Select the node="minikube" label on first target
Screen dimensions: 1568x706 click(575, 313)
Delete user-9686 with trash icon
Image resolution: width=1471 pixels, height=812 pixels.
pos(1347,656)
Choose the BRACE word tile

⁂

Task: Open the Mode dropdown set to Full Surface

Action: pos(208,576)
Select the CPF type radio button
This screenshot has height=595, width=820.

⁂

[Exercise]:
Reproduce the data verbatim, beginning at the line containing "Delete user-9686 with trash icon" and continuing through the line containing "Choose the BRACE word tile".

[Output of the exercise]:
Delete user-9686 with trash icon
Image resolution: width=1471 pixels, height=812 pixels.
pos(1347,656)
Choose the BRACE word tile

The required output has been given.